Depuis ses débuts la formation a en effet toujours aimé les titres qui s’étirent afin de laisser le temps à ceux-ci de montrer ce qu’ils ont dans le ventre via de longues plages instrumentales et des cassures rythmiques nombreuses, mais ici elle s’est vraiment lâchée sans pour autant créer de dommages collatéraux et ce bien que la sortie de route soit parfois frôlée. Si cela interviendra un peu plus loin dans l’immédiat c’est l’excellent « Faðir » qui va donner le ton de ce long-format en mettant d’entrée toute la palette technique de l’entité, vu qu’on y retrouve des blasts furieux avant que des plans médium et épiques bien remuants n’apparaissent fortement pour donner l’envie d’aller au combat. Tout ça sans compter avec des nappes claviers éthérées et des guitares acoustiques douces qui amènent de la lumière au milieu des parties lentes et très sombres, qui mettent ainsi sur le devant de la scène autant une virilité débridée que des passages apaisants afin de jouer sur les deux tableaux. Ce schéma qui joue le grand-écart sera représenté plus loin sur les tout aussi imposants et réussis « Odem » qui mise sur le côté tempétueux plus marqué, et « Menetekel » plus désespéré de par son chant mais aussi plus brutal histoire de renforcer le paradoxe entre tristesse et espoir. Ce ressenti constant va trouver son pic sur le redoutable « Lethe » qui nous sort même des riffs typiquement Heavy au milieu des variations, afin de renforcer ce sentiment de combat et de conquête d’où émerge toujours des accents pleins de mélodie et des breaks où les amplis se débranchent avec soin. D’ailleurs ce riffing typique ne sera pas l’unique moment surprenant de ce disque vu qu’on va entendre sur « Parhelia » et « Peraht » du violon et violoncelle, afin d’amener encore plus de larmes et de chagrin après des moments débridés où les blasts et le tabassage ont été la règle, et qui s’intègrent totalement à ces instruments venant du classique.
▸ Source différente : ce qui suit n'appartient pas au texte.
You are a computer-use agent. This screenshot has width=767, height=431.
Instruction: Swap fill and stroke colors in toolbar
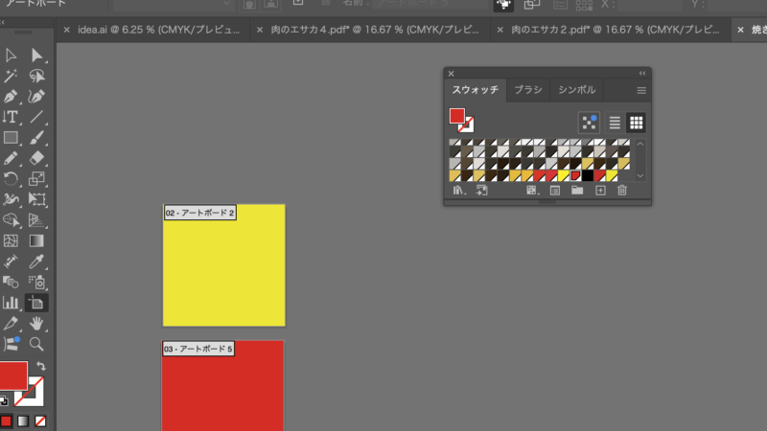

Si « Labsal » et surtout « Amor Fati » vont souffrir d’une durée exagérée (et d’un côté légèrement fourre-tout pour ce dernier) en revanche pour le reste tout y est également impeccable entre ombre et lumière, déchaînement et apaisement sur fond d’entrain communicatif et parties propices à l’introspection et au calme. Du coup si tout cela ne sera pas accessible de suite il faudra quand même savoir insister tant le résultat en vaut la peine, et montre des musiciens au meilleur de leur forme et à l’inspiration au top qui vont cette fois-ci grimper encore d’un échelon. Plus abouti que ses prédécesseurs et bénéficiant d’une vraie maturité artistique cet enregistrement est incontestablement une réussite – malgré ses petites faiblesses déjà évoquées, bénéficiant d’un gros travail préparatoire et d’une vraie authenticité qui fait plaisir à entendre. Continuant ainsi son petit bonhomme de chemin FIRTAN montre tout le savoir-faire musical d’Allemagne dans ce domaine technique, pointu et exigeant, mais où justement techniquement ça ne part jamais dans des délires extrêmes et dégoulinant de kitchouille… preuve de la qualité des membres qui en font partie, et qui se bonifient avec le temps à l’instar du bon vin. S’appréciant autant des amateurs du genre qu’auprès des novices ce « Marter » d’une grande richesse (qui confirme une fois encore la qualité des signatures de son label qui n’hésite toujours pas à prendre des risques) comblera le plus grand-nombre, pour peu qu’on s’y intéresse et qu’on s’aventure dedans on y plongeant les deux oreilles... bref on sait ce qu’il reste à faire désormais et il faut oser se laisser embarquer dans ce voyage étonnant et pas de tout repos, mais finalement si agréable.